Start of Block

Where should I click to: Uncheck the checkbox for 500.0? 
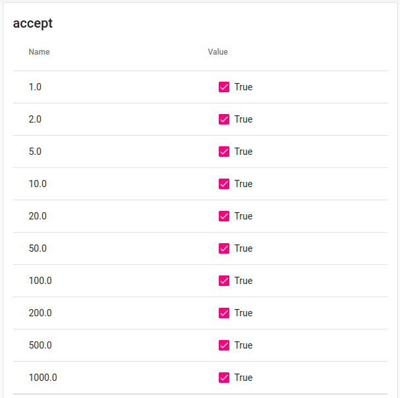pyautogui.click(x=224, y=345)
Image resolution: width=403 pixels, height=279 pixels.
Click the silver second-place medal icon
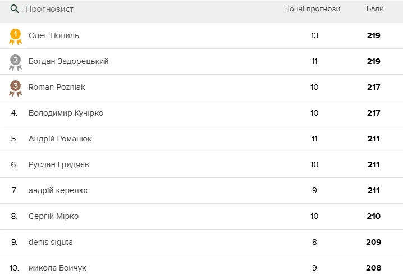tap(15, 62)
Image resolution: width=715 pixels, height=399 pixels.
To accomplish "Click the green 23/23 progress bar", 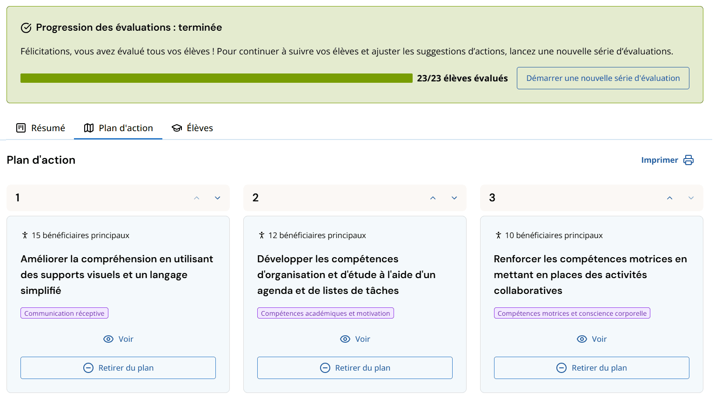I will click(216, 78).
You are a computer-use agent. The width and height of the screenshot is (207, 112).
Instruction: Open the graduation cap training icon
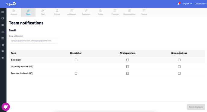[x=3, y=58]
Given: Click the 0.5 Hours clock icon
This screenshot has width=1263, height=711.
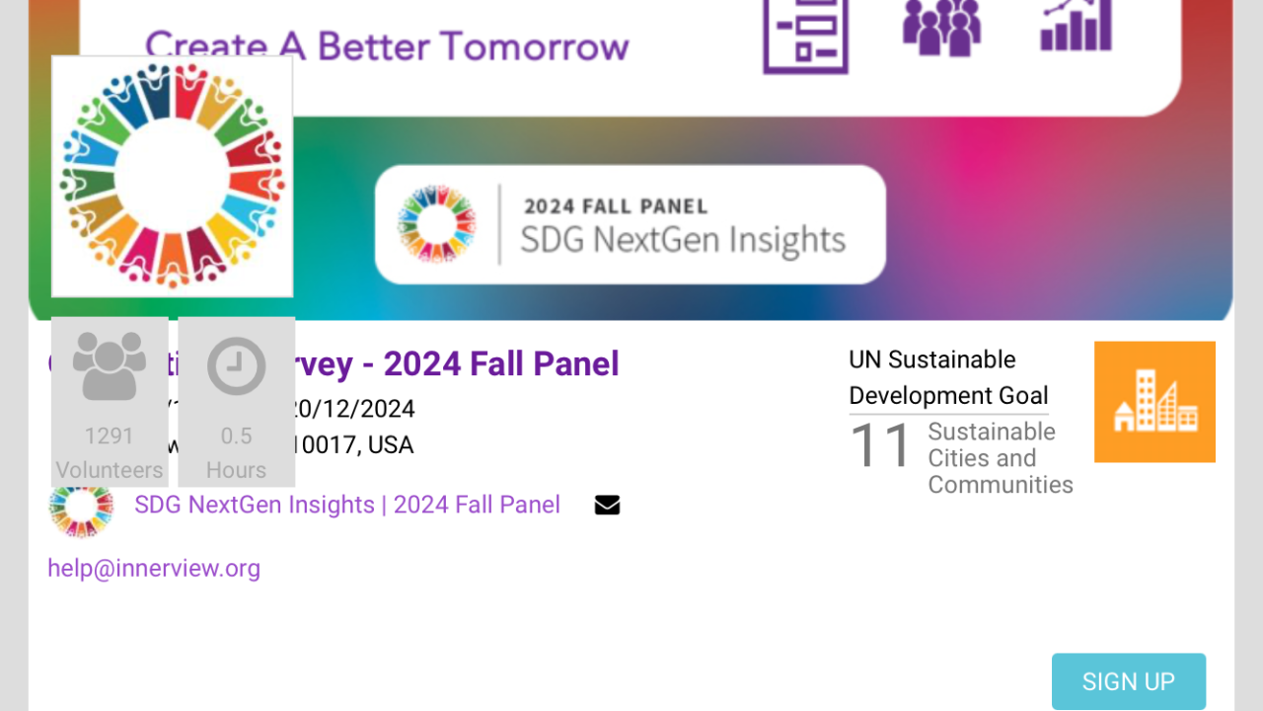Looking at the screenshot, I should [x=237, y=366].
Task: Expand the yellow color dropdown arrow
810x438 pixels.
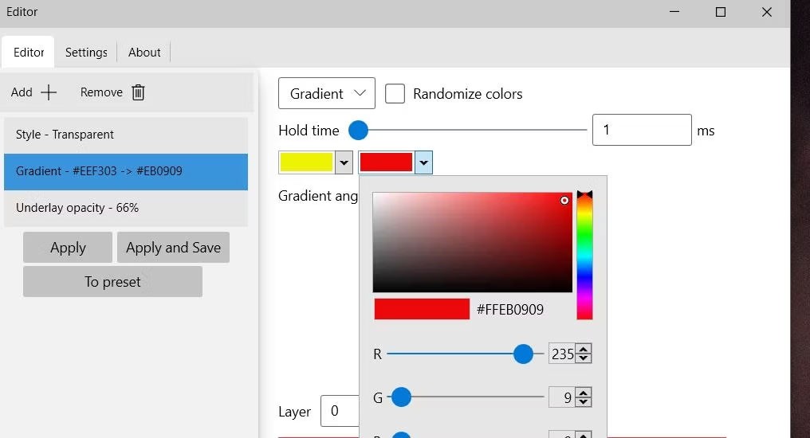Action: pyautogui.click(x=344, y=163)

End of Block

* **Activity**: For each line above that includes the word "resolution", make a copy of that line.

* **Written answer**:
Image resolution: width=403 pixels, height=279 pixels.
Image resolution: width=715 pixels, height=399 pixels.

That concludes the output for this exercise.